Basketball and Baseball are the two of the most popular sports in the country. I think of it this way: If you can run at times that would get you to nationals Division I but could not come close to winning nationals you are no better than an average baseball or basketball player on a decent team. Distance running doesn't get near the best talent due to other sports like basketball, soccer and so on. There are so many basketball and baseball teams out there that if you are halfway decent at the highschool level you have a shot of making a team somewhere. Basketball and baseball are much more funded and sponsored by colleges than running programs. Meaning that there are more opportunities to make those teams. It would be hard to believe someone could be a nationally ranked runner and basketball/baseball/football player. They are not equal in my eyes though. It is much harder to be nationally ranked at those sports because that are what the majority of the best athletes do as kids into their early adulthood. If you consider a national class runner to be equally as good as a national class major sport athlete than that is not what I was talking about and I do agree it would be hard, almost impossible, to imagine someone passing up the opportunity to play the big-time sport on the bigtime stage.
That was longwinded..
Cringe wrote:
If you can run at times that would get you to nationals Division I but could not come close to winning nationals you are no better than an average baseball or basketball player on a decent team.
That was longwinded..
Bullsh*t. That was not even close to true. I am an average basketball player on a decent team, and people that come close to winning state, let alone NATIONALS, are better than me.

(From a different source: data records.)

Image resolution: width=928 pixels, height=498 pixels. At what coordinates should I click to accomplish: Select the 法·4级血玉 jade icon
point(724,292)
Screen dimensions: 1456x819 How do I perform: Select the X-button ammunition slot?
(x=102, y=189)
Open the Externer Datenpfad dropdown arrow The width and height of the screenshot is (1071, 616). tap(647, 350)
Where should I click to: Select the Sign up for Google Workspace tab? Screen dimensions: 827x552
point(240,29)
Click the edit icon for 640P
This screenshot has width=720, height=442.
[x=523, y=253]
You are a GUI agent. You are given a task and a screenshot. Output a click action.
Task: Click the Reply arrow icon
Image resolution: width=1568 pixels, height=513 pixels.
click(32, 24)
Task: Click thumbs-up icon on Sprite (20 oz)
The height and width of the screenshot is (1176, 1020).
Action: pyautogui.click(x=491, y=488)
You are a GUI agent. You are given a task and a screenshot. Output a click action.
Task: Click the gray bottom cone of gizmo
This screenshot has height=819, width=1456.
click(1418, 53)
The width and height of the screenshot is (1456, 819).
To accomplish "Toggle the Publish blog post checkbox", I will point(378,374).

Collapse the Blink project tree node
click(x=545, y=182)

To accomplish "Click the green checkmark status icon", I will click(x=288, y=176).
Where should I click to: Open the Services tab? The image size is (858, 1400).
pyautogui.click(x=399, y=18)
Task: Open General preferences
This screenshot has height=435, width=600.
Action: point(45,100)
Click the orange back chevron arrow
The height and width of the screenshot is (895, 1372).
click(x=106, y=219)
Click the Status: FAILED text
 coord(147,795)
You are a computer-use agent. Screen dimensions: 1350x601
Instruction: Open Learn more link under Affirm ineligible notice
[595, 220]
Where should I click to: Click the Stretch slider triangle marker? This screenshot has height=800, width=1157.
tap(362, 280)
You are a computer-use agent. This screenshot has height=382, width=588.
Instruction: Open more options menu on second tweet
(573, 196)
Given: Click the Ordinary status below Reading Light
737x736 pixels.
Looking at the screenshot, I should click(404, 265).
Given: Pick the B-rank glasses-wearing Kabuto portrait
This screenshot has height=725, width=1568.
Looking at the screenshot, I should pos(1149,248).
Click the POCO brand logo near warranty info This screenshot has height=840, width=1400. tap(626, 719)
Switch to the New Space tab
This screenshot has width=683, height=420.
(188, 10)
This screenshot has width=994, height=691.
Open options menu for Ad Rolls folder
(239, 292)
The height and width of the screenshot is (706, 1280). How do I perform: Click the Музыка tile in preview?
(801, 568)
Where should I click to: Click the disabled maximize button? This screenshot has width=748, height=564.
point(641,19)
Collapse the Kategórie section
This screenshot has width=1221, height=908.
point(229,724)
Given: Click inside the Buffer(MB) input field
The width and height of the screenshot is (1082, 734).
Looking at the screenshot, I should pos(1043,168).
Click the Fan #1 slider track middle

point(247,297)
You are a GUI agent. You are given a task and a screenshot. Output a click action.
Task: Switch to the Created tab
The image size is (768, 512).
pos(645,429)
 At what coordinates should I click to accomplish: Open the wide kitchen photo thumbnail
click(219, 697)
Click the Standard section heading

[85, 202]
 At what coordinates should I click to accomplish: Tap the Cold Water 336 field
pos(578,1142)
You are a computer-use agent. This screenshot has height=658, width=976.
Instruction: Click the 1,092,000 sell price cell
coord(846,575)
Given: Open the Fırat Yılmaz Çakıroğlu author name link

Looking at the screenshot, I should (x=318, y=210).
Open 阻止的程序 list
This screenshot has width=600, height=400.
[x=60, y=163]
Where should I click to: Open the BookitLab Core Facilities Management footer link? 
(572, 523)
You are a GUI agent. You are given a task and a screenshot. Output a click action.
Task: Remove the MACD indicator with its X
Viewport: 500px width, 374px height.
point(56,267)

Soccer, I think. Maybe hockey.
Could have been almost as successful at soccer. Which is easy to say because I'm not a nationally ranked runner or even close. I've known a few people who were mediocre (but good enough to be a walk-on) at both running and another sport, who passed up being on a "big-time sport" team to run. I think that most people who were aiming to be national class at a sport would have to start focusing on just that in high school, so they probably wouldn't even know if they could be national class at anything else.
nordic skiing or wrestling
If I wasn't a mediocore, distance runner, at 5' 10" and 145 lbs., I think I could have been an outstanding cage fighter....UFC, etc....Ken Shamrock should be thankful that I decided to run 32 minute 10ks on the weekends, instead.